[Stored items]
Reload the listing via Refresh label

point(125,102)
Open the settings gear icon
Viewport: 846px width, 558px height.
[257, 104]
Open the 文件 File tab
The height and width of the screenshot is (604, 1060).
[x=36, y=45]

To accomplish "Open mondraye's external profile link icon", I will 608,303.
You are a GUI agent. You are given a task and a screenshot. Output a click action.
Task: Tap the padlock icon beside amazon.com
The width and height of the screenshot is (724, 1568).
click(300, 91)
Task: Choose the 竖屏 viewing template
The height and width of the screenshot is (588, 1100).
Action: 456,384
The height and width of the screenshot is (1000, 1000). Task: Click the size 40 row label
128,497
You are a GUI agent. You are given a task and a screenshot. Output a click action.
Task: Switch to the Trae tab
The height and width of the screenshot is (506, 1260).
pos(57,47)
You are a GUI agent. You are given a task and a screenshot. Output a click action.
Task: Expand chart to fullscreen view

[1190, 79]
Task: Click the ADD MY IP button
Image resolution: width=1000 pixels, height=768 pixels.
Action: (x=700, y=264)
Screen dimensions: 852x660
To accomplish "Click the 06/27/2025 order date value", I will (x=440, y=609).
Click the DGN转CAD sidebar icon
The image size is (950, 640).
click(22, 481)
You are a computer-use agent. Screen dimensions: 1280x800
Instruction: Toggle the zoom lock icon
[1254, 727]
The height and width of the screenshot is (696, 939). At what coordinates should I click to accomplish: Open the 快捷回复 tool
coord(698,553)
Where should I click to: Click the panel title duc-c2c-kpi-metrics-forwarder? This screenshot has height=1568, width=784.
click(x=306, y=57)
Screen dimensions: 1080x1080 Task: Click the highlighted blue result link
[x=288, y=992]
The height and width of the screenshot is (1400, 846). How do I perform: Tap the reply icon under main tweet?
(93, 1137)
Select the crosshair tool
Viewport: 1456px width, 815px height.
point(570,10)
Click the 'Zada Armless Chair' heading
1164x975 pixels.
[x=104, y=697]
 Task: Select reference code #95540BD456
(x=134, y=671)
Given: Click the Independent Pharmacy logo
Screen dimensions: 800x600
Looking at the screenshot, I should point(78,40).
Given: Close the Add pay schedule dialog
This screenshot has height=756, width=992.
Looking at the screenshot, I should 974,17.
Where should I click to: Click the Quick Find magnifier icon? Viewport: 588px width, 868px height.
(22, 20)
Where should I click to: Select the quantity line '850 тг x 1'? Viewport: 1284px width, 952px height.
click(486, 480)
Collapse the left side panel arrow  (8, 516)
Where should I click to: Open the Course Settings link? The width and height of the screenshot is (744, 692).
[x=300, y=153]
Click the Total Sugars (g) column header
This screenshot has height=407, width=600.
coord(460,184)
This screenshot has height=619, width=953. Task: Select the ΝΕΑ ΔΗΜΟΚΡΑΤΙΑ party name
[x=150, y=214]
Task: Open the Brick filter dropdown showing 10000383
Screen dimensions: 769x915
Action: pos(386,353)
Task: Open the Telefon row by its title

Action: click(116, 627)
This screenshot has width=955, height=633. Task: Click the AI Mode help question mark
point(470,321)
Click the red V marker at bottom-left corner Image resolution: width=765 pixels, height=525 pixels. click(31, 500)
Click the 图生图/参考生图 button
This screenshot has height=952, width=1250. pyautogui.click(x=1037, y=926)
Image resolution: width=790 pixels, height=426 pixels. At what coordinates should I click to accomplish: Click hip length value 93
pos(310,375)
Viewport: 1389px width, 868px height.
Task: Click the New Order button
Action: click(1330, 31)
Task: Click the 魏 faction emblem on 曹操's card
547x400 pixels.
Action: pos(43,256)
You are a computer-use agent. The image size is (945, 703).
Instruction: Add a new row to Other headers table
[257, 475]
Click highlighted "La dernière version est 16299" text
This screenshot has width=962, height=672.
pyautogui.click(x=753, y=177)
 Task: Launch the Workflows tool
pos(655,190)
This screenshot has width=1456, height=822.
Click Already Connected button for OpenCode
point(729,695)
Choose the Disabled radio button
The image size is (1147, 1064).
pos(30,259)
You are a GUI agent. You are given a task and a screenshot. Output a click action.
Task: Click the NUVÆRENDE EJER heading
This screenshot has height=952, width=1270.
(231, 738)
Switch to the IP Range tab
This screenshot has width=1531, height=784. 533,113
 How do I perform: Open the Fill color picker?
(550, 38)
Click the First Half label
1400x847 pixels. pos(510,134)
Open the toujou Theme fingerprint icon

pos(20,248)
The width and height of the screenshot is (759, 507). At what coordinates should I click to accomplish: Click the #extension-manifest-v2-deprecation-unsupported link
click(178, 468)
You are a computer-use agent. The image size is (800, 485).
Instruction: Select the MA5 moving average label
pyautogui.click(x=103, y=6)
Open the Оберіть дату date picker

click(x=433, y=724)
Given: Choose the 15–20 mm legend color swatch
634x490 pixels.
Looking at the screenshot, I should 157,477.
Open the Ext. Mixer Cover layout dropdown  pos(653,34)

◆ **Problem to solve**: Across the data, count every line where the string "left" turns up, then write only that count.

◆ **The completed task**: 2